第47話「空までの距離」
とあるアルピニストはこう言った。
「人生は山の連なり」
であると。
◇◇◇
僕のママは空の上にいる。
「雲の上から見てるかな?」
「そうだね、見てるかもね」
パパは、そう僕に言った。
家の庭。いつもママが洗濯物を干していた場所。僕は……
『ここならいいかな?』
と、思って土を盛り始めた。毎日毎日。少しずつ。土の山は大きくなった。
「何を作ってんだい?」
パパが聞いてきた。僕が答えに詰まっていると……
「もしかして……お墓?」
と、パパが聞いてきた。僕は首を振った。パパは困ったような泣き出しそうな顔をしていた。
お母さんは、空の上にいる。
「先生、雲まで何メートル?」
小学校の担任の先生は、一番近い雲は300メートルぐらいだと教えてくれた。
僕は毎日、土を盛る。土を盛っては、踏み固めた。やってみると思ったより、土の山は大きくならなかった。

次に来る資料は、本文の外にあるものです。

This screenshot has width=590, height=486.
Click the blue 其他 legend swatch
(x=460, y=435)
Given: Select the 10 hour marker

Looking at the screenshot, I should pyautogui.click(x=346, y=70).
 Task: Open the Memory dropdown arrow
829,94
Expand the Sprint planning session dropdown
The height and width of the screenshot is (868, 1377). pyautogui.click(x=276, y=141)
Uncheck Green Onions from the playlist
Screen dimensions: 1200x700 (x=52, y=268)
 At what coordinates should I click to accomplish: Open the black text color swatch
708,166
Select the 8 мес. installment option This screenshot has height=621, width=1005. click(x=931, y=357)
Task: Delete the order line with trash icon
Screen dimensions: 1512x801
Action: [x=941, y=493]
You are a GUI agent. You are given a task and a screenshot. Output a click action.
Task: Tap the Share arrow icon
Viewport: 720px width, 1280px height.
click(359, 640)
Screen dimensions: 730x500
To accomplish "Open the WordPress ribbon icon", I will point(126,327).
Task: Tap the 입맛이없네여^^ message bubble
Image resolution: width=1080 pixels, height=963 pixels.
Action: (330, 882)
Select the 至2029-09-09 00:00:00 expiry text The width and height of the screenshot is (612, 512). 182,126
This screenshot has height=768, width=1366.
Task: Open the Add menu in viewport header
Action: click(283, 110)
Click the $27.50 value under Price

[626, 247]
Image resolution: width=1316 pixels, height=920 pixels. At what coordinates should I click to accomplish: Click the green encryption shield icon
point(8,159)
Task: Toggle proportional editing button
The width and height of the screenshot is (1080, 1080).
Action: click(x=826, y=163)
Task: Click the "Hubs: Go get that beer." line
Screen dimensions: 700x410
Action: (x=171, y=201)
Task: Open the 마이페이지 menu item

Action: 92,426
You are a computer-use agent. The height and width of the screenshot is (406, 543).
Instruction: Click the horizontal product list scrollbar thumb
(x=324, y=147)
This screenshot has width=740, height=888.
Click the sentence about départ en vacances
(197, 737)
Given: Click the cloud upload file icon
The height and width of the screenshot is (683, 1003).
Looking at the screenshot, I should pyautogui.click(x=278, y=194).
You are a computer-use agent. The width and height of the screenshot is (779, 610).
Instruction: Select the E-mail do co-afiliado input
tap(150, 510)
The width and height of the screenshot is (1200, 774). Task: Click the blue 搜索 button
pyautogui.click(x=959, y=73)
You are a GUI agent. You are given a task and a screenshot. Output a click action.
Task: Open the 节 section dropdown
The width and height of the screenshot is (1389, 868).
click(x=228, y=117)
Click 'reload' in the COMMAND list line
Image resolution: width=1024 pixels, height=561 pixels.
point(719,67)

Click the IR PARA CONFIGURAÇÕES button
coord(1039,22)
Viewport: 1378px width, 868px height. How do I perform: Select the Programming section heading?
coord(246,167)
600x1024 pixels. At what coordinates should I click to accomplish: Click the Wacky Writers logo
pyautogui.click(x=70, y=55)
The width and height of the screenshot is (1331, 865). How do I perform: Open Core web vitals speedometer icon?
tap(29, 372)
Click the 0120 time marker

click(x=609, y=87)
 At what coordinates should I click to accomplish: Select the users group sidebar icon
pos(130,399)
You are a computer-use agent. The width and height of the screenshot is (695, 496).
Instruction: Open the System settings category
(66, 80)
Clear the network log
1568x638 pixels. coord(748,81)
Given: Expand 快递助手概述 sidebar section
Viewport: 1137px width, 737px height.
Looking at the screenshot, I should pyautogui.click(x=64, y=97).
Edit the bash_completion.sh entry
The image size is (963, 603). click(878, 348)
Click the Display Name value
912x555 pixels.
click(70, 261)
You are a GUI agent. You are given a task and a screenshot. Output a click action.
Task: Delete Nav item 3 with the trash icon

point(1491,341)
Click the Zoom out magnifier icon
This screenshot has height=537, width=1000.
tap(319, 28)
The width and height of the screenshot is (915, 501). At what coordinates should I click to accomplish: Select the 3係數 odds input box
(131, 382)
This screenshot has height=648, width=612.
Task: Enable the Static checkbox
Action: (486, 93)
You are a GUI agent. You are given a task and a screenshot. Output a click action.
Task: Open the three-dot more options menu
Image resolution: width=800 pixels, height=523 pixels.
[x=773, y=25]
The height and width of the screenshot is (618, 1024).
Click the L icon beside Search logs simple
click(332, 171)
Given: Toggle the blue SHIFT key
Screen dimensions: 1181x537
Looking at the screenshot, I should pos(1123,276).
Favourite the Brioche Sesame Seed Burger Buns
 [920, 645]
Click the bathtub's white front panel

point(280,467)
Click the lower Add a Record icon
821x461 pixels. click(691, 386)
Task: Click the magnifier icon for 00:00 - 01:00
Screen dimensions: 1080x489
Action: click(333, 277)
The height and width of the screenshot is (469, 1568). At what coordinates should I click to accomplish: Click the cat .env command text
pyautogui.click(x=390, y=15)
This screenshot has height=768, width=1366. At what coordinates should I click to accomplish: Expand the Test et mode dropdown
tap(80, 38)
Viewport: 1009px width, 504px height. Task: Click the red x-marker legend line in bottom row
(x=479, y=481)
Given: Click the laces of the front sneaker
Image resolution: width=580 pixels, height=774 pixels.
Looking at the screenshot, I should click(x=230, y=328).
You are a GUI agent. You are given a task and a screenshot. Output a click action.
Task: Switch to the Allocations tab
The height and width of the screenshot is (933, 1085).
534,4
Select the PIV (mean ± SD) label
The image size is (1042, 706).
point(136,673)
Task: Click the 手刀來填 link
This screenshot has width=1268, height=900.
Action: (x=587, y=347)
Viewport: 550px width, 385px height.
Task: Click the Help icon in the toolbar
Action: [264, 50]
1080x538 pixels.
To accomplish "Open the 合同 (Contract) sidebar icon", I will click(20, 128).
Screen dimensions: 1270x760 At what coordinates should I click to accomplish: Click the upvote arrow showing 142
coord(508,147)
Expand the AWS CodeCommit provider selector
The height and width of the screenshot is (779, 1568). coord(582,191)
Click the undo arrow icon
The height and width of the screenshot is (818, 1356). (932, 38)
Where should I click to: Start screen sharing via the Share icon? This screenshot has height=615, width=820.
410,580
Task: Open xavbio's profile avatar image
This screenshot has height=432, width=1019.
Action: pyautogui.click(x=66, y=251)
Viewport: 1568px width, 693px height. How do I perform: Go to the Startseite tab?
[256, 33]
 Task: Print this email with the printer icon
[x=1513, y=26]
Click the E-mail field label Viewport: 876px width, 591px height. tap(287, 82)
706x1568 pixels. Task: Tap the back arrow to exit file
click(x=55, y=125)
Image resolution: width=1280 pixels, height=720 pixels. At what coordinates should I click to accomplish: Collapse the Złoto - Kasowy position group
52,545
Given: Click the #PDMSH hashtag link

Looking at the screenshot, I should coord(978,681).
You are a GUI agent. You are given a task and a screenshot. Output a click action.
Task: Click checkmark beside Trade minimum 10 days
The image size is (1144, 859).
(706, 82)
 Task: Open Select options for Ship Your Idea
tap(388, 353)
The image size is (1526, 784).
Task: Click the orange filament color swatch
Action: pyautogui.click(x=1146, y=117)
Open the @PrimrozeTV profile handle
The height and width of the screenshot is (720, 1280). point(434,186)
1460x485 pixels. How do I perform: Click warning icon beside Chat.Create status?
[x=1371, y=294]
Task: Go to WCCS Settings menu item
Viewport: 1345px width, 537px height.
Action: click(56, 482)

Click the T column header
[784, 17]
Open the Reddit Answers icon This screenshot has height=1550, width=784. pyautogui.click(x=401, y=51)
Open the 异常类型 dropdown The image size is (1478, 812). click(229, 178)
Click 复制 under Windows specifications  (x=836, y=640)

『一番近い雲で300メートル。1日10センチで……何日かかるかな?』
お母さんは、空の上にいる。僕は会いに行くために毎日、土を盛っていた。でも、なかなか土山は大きくならなかった。
「なあ、ママに会ったら何を話す?」
ある日、パパが尋ねてきた。
「考えてない」
パパは分かったようだった。僕が土を盛る理由を 。
次の日。パパは僕に地図を見せた。
「この山の高さは356メートルだってさ」
「じゃあ……」
「会いに行ってみようか!」
次の日曜日。僕はパパと山登りに行った。フウフウ言いながら登った山は。遠くの方まで良く見えた。
ママ来たよ
でも
「ママいないね」
と、僕はつぶやいた。
「そうだね」
パパが言った。
それから親父とは良く山登りに行くようになった。谷川岳、日本アルプス、そして富士山。気が付くと……ママ探しの旅は終わっていて。親父との会話を楽しんでいる僕がいた。
「じゃあ行ってくるよ」
「ああ、気をつけてな」
僕は世界の山を見て来ようと思った。そしてそれは、ただ山を登るという事だけではなく……
広い広い世界の、人々という名の山々と出会うために。